Start of INPUT DATA

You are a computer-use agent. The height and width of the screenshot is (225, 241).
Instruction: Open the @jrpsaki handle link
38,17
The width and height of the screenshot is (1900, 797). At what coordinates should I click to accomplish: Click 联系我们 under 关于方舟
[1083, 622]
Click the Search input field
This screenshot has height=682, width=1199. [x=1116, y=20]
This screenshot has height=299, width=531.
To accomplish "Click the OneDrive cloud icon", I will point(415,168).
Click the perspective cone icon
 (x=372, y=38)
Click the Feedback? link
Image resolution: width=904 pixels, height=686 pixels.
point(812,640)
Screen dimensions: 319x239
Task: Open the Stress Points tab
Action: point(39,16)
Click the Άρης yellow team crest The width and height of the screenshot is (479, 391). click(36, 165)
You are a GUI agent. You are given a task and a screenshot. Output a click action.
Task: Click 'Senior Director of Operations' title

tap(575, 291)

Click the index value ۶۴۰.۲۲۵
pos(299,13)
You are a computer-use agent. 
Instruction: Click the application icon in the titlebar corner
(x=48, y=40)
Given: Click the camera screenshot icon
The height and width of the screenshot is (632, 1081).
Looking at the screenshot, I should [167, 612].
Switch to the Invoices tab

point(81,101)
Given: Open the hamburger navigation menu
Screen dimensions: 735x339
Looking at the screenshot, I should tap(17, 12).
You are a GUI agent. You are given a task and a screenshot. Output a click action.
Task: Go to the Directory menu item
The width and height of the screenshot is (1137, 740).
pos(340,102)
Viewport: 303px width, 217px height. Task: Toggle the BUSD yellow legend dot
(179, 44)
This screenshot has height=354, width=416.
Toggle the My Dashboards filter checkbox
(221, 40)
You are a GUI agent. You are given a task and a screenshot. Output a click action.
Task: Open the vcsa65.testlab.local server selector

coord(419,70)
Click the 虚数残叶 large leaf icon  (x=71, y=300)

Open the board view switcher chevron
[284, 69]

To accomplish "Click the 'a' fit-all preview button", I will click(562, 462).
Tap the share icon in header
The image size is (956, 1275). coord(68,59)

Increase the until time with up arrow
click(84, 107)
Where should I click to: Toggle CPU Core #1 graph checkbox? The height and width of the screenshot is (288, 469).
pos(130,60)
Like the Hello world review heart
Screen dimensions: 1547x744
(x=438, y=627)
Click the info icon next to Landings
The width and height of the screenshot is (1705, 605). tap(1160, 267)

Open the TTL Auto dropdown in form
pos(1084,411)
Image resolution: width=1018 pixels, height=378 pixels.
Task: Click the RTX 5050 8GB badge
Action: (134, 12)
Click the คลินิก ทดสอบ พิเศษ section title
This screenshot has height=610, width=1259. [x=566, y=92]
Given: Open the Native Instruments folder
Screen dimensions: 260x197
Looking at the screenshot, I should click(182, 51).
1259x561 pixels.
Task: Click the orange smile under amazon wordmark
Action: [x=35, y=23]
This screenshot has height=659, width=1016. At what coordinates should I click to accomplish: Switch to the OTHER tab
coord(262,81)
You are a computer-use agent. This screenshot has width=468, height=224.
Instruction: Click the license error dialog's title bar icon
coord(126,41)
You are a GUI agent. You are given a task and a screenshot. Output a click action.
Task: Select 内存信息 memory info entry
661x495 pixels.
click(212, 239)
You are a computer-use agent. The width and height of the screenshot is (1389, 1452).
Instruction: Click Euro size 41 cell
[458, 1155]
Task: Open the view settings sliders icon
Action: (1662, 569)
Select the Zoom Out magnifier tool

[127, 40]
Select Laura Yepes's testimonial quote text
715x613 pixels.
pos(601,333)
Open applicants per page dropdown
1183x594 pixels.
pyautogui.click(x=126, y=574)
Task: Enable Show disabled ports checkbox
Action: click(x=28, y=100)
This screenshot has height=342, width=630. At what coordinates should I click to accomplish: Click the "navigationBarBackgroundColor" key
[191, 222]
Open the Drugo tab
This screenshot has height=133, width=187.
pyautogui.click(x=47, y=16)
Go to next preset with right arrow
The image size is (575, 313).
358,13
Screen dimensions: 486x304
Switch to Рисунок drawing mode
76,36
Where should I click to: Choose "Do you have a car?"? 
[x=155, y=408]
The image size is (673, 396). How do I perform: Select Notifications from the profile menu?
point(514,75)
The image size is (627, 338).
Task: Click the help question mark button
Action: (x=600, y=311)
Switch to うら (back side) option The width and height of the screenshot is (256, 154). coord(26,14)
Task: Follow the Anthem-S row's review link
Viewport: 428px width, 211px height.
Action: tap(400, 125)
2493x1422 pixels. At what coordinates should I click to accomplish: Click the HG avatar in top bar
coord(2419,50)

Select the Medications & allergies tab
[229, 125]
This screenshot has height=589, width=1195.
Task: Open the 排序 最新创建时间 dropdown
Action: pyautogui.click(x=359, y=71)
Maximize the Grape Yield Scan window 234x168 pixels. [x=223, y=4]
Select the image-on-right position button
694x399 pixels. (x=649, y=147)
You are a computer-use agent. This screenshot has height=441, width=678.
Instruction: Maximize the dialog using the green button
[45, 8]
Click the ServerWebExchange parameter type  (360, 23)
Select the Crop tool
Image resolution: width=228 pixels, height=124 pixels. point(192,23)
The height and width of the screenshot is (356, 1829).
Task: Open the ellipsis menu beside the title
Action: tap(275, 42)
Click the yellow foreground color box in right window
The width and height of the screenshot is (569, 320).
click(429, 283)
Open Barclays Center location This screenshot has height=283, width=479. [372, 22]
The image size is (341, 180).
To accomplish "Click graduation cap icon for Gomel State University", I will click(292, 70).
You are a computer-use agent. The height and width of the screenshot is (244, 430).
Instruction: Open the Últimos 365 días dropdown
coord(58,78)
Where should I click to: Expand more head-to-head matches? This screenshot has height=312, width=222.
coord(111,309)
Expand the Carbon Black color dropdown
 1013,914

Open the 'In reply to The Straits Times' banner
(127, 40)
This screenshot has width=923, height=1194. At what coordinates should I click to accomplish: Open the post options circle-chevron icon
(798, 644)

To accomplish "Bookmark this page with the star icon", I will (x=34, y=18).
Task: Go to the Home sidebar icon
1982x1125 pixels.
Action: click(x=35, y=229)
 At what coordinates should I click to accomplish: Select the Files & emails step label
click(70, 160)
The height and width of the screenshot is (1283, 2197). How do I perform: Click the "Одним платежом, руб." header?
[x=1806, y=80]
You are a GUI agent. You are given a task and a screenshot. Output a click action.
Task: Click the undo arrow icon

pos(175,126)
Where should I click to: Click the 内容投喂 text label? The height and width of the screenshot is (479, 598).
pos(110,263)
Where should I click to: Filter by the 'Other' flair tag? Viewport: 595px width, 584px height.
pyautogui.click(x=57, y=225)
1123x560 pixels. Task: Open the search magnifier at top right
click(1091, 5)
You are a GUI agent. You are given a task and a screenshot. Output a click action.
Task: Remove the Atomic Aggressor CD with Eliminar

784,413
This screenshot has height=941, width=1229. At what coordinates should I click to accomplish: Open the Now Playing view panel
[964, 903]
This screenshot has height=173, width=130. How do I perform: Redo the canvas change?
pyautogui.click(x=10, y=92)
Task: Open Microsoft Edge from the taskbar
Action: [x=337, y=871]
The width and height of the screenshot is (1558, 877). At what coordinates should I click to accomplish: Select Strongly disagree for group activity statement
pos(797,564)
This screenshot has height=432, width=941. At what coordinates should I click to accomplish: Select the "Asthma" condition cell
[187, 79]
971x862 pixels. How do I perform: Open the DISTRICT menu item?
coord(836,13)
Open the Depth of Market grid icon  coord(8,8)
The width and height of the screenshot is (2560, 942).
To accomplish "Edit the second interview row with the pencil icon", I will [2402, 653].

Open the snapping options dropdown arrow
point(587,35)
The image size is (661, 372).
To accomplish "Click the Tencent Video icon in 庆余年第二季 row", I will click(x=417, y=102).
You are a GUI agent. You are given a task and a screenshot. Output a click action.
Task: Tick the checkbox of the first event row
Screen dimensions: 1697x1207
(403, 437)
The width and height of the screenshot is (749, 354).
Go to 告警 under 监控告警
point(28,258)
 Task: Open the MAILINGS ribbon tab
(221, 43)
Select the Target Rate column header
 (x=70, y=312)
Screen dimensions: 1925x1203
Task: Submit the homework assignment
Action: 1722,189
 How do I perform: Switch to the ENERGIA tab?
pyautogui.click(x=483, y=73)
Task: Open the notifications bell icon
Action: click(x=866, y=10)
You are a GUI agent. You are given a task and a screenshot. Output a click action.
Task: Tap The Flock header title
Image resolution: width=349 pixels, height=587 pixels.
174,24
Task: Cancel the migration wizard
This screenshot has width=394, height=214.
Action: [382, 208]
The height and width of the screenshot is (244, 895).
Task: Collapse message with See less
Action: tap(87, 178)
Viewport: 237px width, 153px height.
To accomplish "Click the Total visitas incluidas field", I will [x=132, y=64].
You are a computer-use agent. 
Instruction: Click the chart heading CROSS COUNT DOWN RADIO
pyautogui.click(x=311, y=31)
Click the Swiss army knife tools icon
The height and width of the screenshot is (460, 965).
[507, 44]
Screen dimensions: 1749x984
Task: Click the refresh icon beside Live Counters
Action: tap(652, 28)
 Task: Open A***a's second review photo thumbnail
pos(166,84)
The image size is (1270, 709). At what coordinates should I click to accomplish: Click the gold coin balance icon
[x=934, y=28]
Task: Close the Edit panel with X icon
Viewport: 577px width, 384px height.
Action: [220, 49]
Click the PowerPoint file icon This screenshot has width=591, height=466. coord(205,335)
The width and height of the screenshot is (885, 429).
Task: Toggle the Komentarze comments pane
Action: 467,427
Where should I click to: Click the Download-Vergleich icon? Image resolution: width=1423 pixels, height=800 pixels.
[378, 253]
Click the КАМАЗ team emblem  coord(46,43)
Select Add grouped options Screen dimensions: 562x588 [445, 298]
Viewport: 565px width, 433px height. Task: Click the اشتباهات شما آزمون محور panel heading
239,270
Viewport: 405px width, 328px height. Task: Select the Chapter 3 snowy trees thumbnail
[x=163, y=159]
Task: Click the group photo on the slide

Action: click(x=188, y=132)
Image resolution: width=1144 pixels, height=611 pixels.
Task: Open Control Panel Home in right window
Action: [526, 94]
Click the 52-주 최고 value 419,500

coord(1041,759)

End of INPUT DATA

§ TASK DIRECTIONS:
Please pull out every line of the records above that contains the string "team", matching case exactly, and copy each one.

§ CORRECT OUTPUT:
Click the Άρης yellow team crest The width and height of the screenshot is (479, 391). click(36, 165)
Click the КАМАЗ team emblem  coord(46,43)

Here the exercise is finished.